In most organizations, that many high-profile blunders would result in an untold number of heads rolling. At Facebook, though, no one ever seems to be held to account — certainly not anyone in a leadership position at the company. (Facebook's highest profile departures usually seem to involve the founders of companies they've bought who bristle under Facebook's corporate culture.)
Instead, Facebook — which can't seem to master privacy for the services it currently offers — now thinks it's earned enough trust to promise that future services will include encrypted messaging and secure data storage. "We all need to communicate privately, and this service could be even more important in our lives," Zuckerberg said on a conference call with Wall Street analysts last Thursday (April 24). "So, I think we should focus our efforts on building this privacy-focused platform."
Zuckerberg was saying these words as reports leaked out that Facebook was facing a fine of between $3 billion and $5 billion from the Federal Trade Commission for violating a 2011 consent decree (involving user privacy violations, naturally).
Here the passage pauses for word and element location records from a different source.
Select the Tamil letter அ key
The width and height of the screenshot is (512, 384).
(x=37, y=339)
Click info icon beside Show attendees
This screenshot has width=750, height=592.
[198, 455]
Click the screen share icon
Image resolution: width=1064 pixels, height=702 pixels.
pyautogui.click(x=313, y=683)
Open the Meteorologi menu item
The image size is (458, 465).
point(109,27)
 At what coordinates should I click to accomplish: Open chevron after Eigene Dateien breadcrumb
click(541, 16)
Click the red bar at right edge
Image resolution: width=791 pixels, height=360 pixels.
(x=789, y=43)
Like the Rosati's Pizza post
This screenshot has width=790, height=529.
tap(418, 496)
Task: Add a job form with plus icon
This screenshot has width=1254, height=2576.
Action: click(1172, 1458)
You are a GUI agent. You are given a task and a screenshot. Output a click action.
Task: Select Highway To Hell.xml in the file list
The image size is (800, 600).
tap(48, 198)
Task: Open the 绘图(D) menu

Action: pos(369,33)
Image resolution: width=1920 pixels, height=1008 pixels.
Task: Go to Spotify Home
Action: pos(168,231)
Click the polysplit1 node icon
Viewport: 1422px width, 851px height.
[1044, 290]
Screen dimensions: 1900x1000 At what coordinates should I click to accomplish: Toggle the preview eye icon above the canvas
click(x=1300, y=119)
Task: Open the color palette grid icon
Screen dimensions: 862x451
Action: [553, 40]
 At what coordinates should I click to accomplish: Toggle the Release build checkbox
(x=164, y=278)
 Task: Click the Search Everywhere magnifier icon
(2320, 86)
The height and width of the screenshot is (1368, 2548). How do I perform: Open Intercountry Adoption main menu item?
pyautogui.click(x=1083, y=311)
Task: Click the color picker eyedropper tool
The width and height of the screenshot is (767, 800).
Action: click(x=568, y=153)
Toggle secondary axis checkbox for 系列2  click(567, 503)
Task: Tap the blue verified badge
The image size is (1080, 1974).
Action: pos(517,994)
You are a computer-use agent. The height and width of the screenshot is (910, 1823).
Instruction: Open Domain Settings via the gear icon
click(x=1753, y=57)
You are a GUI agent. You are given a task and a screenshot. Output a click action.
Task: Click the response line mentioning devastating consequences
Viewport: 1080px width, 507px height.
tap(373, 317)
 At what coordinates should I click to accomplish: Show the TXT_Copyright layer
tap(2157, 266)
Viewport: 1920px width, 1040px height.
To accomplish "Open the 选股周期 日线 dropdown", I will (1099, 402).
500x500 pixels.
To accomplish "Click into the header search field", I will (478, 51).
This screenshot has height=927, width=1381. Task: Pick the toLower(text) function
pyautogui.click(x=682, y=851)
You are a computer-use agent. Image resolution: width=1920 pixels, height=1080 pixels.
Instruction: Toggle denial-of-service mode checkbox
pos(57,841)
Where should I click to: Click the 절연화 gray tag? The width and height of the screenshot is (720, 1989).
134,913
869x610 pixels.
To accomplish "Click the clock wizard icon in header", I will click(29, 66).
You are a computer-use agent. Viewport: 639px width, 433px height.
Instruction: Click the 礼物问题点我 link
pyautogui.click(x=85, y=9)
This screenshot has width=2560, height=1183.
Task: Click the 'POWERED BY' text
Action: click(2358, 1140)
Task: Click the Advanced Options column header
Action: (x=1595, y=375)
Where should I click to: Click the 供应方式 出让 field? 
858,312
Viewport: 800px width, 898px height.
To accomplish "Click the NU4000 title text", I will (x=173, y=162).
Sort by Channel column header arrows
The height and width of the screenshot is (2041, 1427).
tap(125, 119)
That's like Hannibal Lecter telling you how everyone needs to work more veggies into their diet.
Of course, Zuckerberg isn't going to take me up on my suggestion, nor is anyone with any influence at the company likely to press the issue about Facebook's repeated privacy pratfalls. Facebook just completed a first quarter where revenue rose 26 percent to a little more than $15 billion. Both daily active users and monthly active users rose 8 percent year over year during the quarter. If stories like this one scolding Facebook over its privacy lapses are bumming out anybody at the company, they're crying all the way to the bank.
(Khatibloo strikes a note of caution about putting too much stock in that daily active user figure — we don't actually know whether it covers someone who's constantly on Facebook or a user who opens the app once on their smartphone and then leaves it running in the background. "It would be more meaningful to know how people are engaging on the platform," she told me.)
So when F8 begins Tuesday, expect an extensive if not especially detailed talk about how this time, Facebook's really going to get privacy right. Expect developers in attendance to applaud. Expect the reporters there to dutifully take down every one of Zuckerberg's pronouncements.
And expect another apology a few months later when word of another breach leaks out.